Vers un programme mondial d’action pour l’eau
On ne pourrait sous aucun prétexte, laisser passer la Journée mondiale de l’eau sans dresser un état des lieux de l’eau dans le monde. Sans vouloir être défaitiste, l’UNESCO et l’ONU-Eau annoncent le risque de la crise mondiale imminente de l’eau douce. En effet, entre deux et trois milliards de personnes connaissent des pénuries d’eau, lesquelles tendront à s’aggraver au cours des décennies à venir, et en particulier dans les villes.
En 2015, tous les membres des Nations Unies adoptent l’Agenda 2030, où ont été fixés 17 Objectifs de développement durable (ODD). Le sixième objectif (ODD6 ) étant directement relatif à l’eau, vise à garantir l’accès de tous à l’eau et à l’assainissement, ainsi qu’à assurer une gestion durable des ressources en eau. Mais force est de constater que l’ODD 6 a un large impact sur la réalisation du reste des ODD, tels que l’ODD2 (Faim « zéro »), l’ODD3 (Bonne santé et bien-être), l’ODD11 (Villes et communautés durables), l’ODD13 (Mesures relatives à la lutte contre les changements climatiques), l’ODD14 (Vie aquatique), l’ODD16 (Paix, justice et institutions efficaces).

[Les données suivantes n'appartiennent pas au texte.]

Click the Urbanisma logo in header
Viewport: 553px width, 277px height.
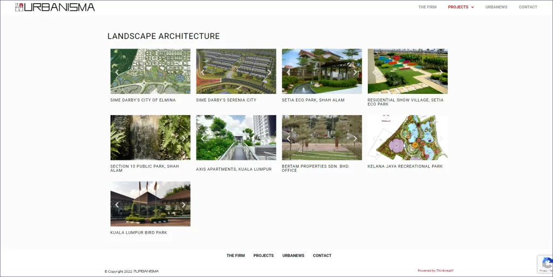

L’édition 2023 de la Conférence des Nations Unies sur l’eau est le premier événement de ce type depuis près de 50 ans. En effet, la résolution du 20 décembre 2018 sur « l’examen approfondi à mi-parcours de la mise en œuvre de la Décennie internationale d’action, « L’eau au service du développement durable », qui prévoit la Conférence du 22-24 mars 2023 devant aboutir à un programme d’action sur l’eau.
La demande en eau :
Quid des quantités d’eau consommées, disponibles, renouvelables et accessibles ?
Les 3 principaux secteurs d’emploi de l’eau sont les villes, l’industrie et l’agriculture.
Pour le premier, l’augmentation de la demande résulte principalement de l’extension des services d’approvisionnement en eau. Dans le deuxième, les usages de l’eau sont de trois sortes : fluide thermique, fluide de nettoyage ou agent intervenant dans le procédé de fabrication comme solvant ou matière première. La demande provient de processus aquavores, la production d’énergie. Mais la demande peut diminuer à mesure que les industries deviennent plus économes en eau, ou font le sage choix de recycler ou réutiliser leur eau. En ce qui concerne l’agriculture, l’irrigation constitue l’essentiel de la demande en eau, bien que les besoins dépendent de facteurs déterminants tels que l’intensité des précipitations, le type de plantations ou encore la nature des sols.
Dans le cadre de l’analyse de la situation hydrique mondiale, il est important de distinguer deux principales notions, en l’occurrence le stress hydrique et celle de la pénurie d’eau économique.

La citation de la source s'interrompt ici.